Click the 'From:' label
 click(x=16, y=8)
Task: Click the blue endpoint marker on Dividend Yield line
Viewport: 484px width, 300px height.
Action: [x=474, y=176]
···
### Task details
Every entry must be repeated exactly; none may be skipped.

### Written response
Click the 'From:' label
 click(x=16, y=8)
Task: Click the blue endpoint marker on Dividend Yield line
Viewport: 484px width, 300px height.
Action: [x=474, y=176]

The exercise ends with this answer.